Pesquisadoras da UEL desenvolvem sérum facial com proteína do bicho-da-seda

seda sérum facial

Pesquisadoras da Universidade Estadual de Londrina (UEL) estão em fase final de testes de um sérum facial desenvolvido a partir de fibroína, proteína extraída do casulo do bicho-da-seda. O produto apresentou resultados positivos como hidratante e no equilíbrio da saúde da pele, além de possuir potencial antioxidante e regenerador.

O sérum foi desenvolvido no Laboratório de Inovação e Tecnologia Cosmecêutica (LABITEC), do Centro de Ciências da Saúde (CCS) da UEL, e já teve patente depositada em parceria com a Bratac Fiação de Seda e a Universidade Tecnológica Federal do Paraná (UTFPR), campus Londrina.

Projeto busca fortalecer cadeia da seda no Paraná

A pesquisa integra o projeto multidisciplinar “Seda Brasil – o fio que transforma”, iniciativa voltada ao fortalecimento da cadeia produtiva da seda no Paraná, responsável por mais de 80% da produção nacional.

O projeto conta com financiamento da Unidade Executiva do Fundo Paraná (UEF), vinculada à Secretaria Estadual de Ensino Superior, Ciência e Tecnologia (SETI).

A pesquisa do sérum é conduzida pela mestranda Maria Vitória Ferreira da Silva, do Programa de Pós-graduação em Ciências Farmacêuticas, sob orientação da professora Audrey Lonni, coordenadora do Laboratório de Tecnologia Cosmecêutica da UEL.

Audrey, Renata, Cristianne e a mestranda Maria Vitória.

Fibroína possui propriedades hidratantes e regeneradoras

Segundo os pesquisadores, embora a utilização da fibroína em dermocosméticos não seja novidade, o método de extração utilizado aliado ao desenvolvimento do sérum facial representa uma inovação na indústria cosmética.

A proteína extraída do casulo do bicho-da-seda Bombyx mori é composta principalmente por aminoácidos como glicina, alanina e serina, sendo considerada biocompatível e biodegradável.

Entre as propriedades apontadas estão o suporte à adesão celular, ação antioxidante e estímulo à regeneração tecidual.

Testes mostraram melhora na textura da pele

Para chegar ao protótipo atual, os pesquisadores desenvolveram diferentes formulações e avaliaram características físico-químicas, estabilidade, citotoxicidade, atividade antioxidante, eficácia hidratante e aceitabilidade sensorial.

Segundo a mestranda Maria Vitória, cerca de 50 voluntários participaram dos testes clínicos preliminares.

“Os relatos foram positivos.

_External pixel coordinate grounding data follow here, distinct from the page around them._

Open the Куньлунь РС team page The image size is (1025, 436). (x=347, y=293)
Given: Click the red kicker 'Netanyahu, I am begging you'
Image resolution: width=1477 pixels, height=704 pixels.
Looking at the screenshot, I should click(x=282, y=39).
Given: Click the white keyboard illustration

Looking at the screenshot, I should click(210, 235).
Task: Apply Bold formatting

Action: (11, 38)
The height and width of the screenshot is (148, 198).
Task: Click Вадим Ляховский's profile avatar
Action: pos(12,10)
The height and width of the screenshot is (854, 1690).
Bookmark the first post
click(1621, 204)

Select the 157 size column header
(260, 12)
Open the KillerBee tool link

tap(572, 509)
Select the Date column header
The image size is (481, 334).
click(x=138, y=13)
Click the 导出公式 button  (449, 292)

Todos elogiaram a melhoria na textura da pele após sete dias de uso consecutivos”, afirmou.

A próxima etapa será realizada em laboratório certificado para avaliação do potencial de hidratação e firmeza cutânea, etapa necessária para futuro registro do produto na Agência Nacional de Vigilância Sanitária (Anvisa).

Produto pode agregar valor à cadeia produtiva da seda

Além do potencial cosmético, o sérum também representa uma alternativa de alto valor agregado para o aproveitamento de casulos de segunda linha, que normalmente possuem menor uso comercial.

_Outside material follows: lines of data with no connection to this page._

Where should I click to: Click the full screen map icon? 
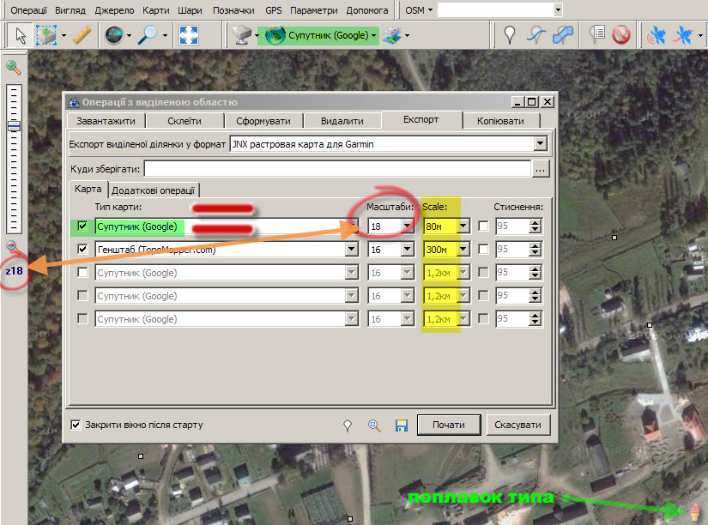point(189,35)
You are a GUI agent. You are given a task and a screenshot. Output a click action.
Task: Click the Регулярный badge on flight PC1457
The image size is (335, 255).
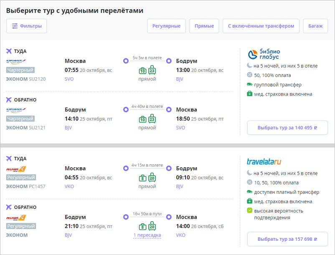(x=21, y=178)
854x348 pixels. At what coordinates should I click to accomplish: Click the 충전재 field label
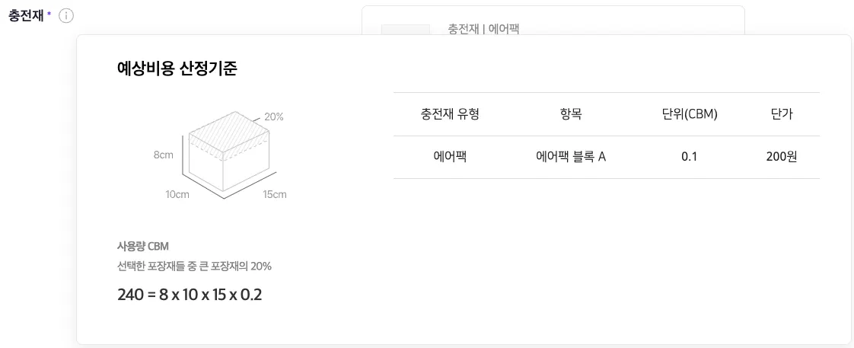25,16
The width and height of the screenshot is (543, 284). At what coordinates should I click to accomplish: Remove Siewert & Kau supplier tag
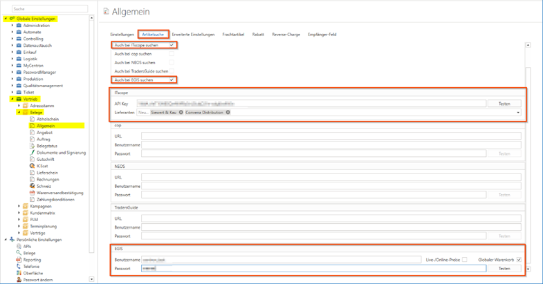[181, 112]
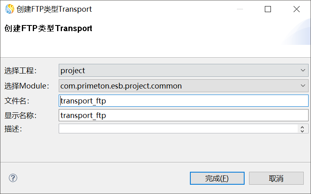Open help via the question mark icon
The image size is (311, 194).
pyautogui.click(x=13, y=178)
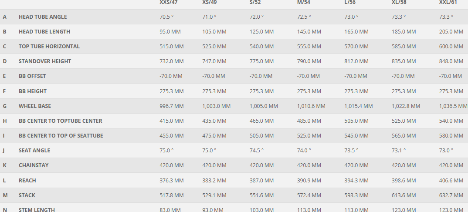Click the 632.7 MM stack value
This screenshot has height=212, width=468.
[x=451, y=195]
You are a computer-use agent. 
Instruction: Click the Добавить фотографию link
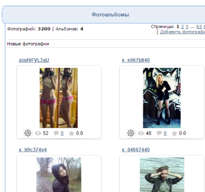coord(183,32)
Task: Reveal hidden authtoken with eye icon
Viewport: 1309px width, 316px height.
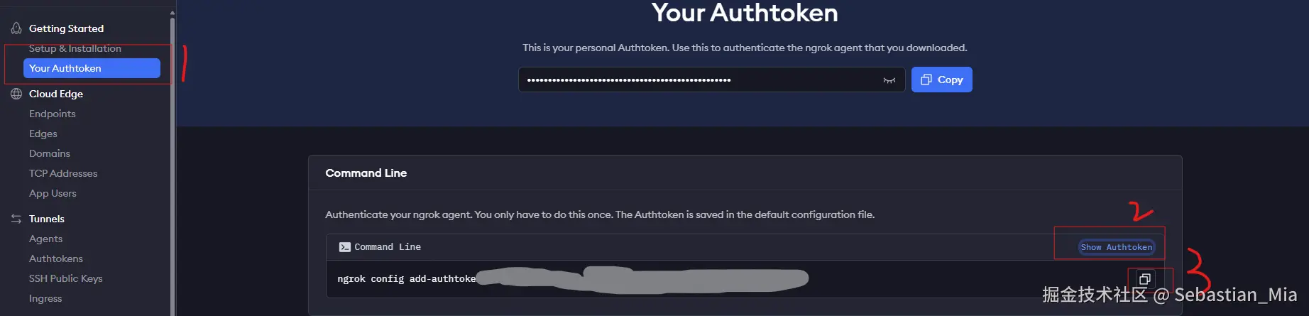Action: [889, 80]
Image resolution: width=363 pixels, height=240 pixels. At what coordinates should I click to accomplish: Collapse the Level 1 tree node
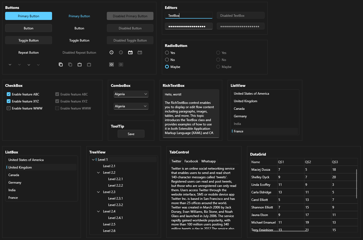coord(93,160)
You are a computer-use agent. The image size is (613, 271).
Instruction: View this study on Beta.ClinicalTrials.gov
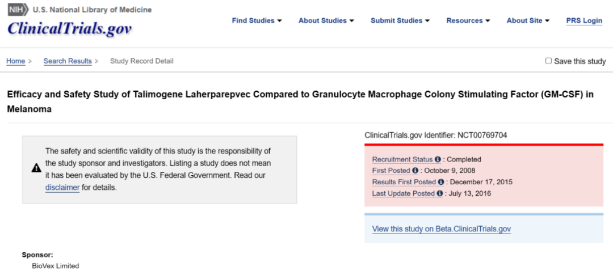(442, 229)
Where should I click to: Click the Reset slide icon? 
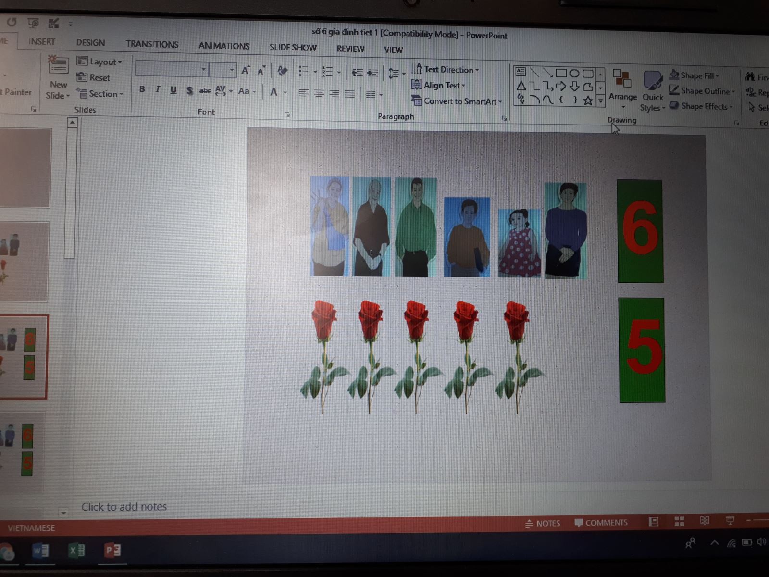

De acordo com a coordenadora do projeto Seda Brasil, professora Cristianne Cordeiro, a iniciativa fortalece a competitividade da seda brasileira no mercado internacional.

O projeto Seda Brasil começou em 2018 e reúne pesquisas voltadas ao melhoramento genético das larvas, resistência dos casulos e sustentabilidade da cadeia produtiva, que envolve cerca de 2 mil pequenos e médios produtores rurais em 176 municípios paranaenses.

Pesquisa foi apresentada em congresso internacional

O estudo sobre o sérum de fibroína foi apresentado no XXVII Congresso Ibero-Americano de Químicos e Cosméticos (COLAMIQC 2025), que aconteceu entre os dias 10 e 12 de setembro de 2025, em Cartagena das Índias, na Colômbia.

O evento é considerado um dos maiores congressos latino-americanos voltados à inovação na indústria cosmética.